Génocide à Gaza : silence, on tue

L’association Acrimed, dans un formidable travail de veille journalistique, nous offre un constat proprement terrifiant sur le traitement médiatique du génocide à Gaza, notamment sur les principaux quotidiens de France (Le Monde, Le Parisien, Le Figaro et Libération).

Le sort des palestinien·nes, dès le début du conflit, n’a été que peu très médiatisé, une fois passé l’effet “surprise” des tout premiers jours suivant l’attaque du 7 octobre.

Les graphiques réalisés par Acrimed sont sans appel : plus le temps passe, plus le massacre des palestinien·nes est invisibilisé. Pire encore, on constate que “les rares moments de regain d’intérêt sont largement décorrélés du drame en cours sur le terrain.”

Parmi les évènements ayant suscité un léger regain d’intérêt, on peut citer la visite diplomatique de Macron ou encore les premières libérations d’otages. Le nombre de morts à Gaza, quant à lui, semble n’avoir aucun effet sur l’intérêt de ces médias. Les matinales de France Inter ont également été analysées, et le constat est tristement similaire.

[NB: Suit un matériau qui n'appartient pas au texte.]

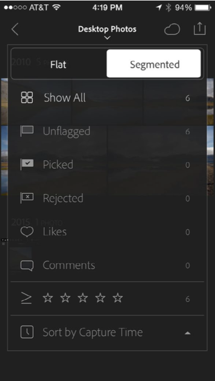
Task: Set rating filter to third star
Action: (83, 298)
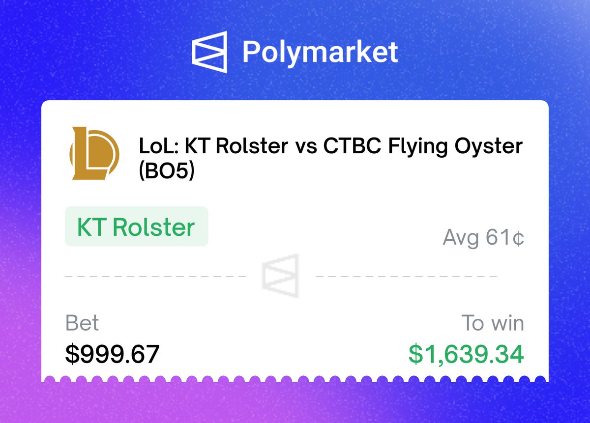The width and height of the screenshot is (590, 423).
Task: Open the KT Rolster vs CTBC Flying Oyster title
Action: (330, 146)
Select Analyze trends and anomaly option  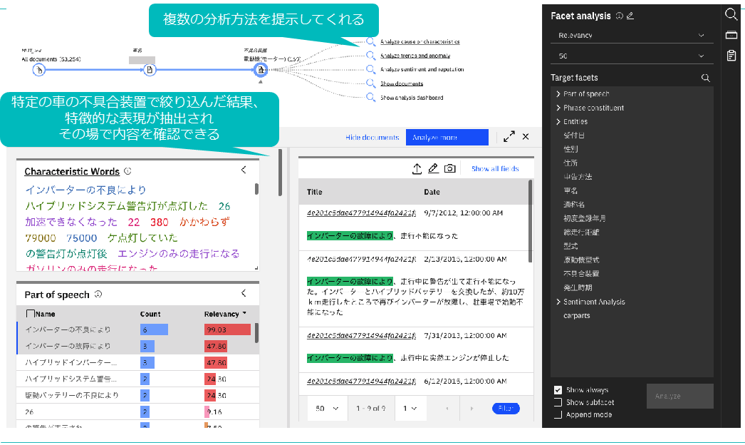[x=414, y=56]
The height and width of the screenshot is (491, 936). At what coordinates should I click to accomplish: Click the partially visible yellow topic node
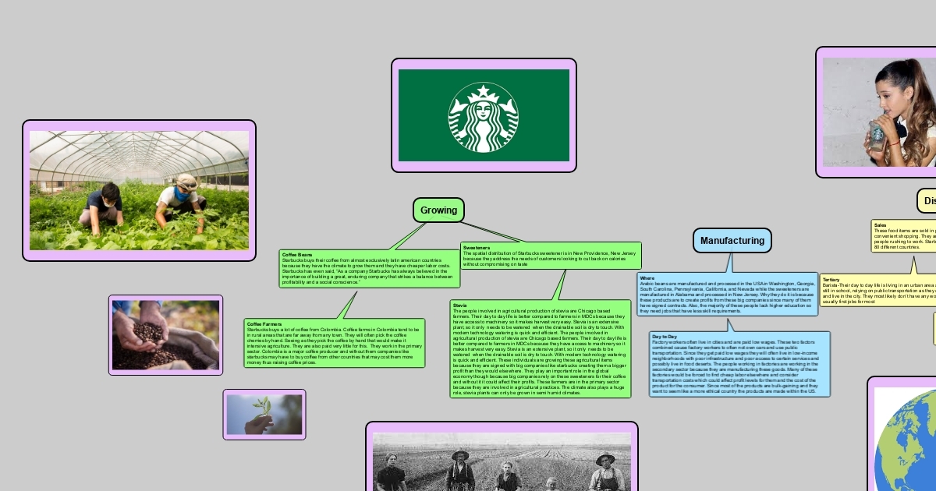[x=927, y=201]
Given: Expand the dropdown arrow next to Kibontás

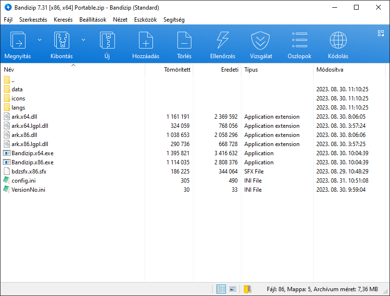Looking at the screenshot, I should (83, 40).
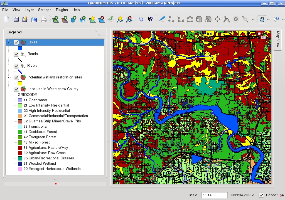Screen dimensions: 285x200
Task: Click Add PostGIS Layer database icon
Action: pyautogui.click(x=73, y=19)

Du côté des journaux télévisés, même “combat”, comme nous l’avions déjà évoqué ici, grâce au travail de veille du média Arrêt Sur Images : “[…] Le sort des Gazaoui·es ne fait l’objet d’aucune séquence dédiée, que ce soit avec un reportage ou en plateau. Et aucun journal, d’aucune chaîne, n’a indiqué sur cette période de bilan chiffré du nombre total de morts à Gaza, plus de 28 000 à ce jour. Deux séquences font exception, toutes deux diffusées dans le 20 heures de France 2 pour un total de 5 minutes d’antenne.”

Au regard de ces informations, nous ne pouvons que déplorer un traitement médiatique qui se fait le complice du massacre des palestinien·nes. Cette situation est inacceptable, comme le résume parfaitement Acrimed : “les doubles standards, les compassions sélectives et l’invisibilisation de Gaza ont ainsi abouti à un véritable naufrage informationnel et moral”.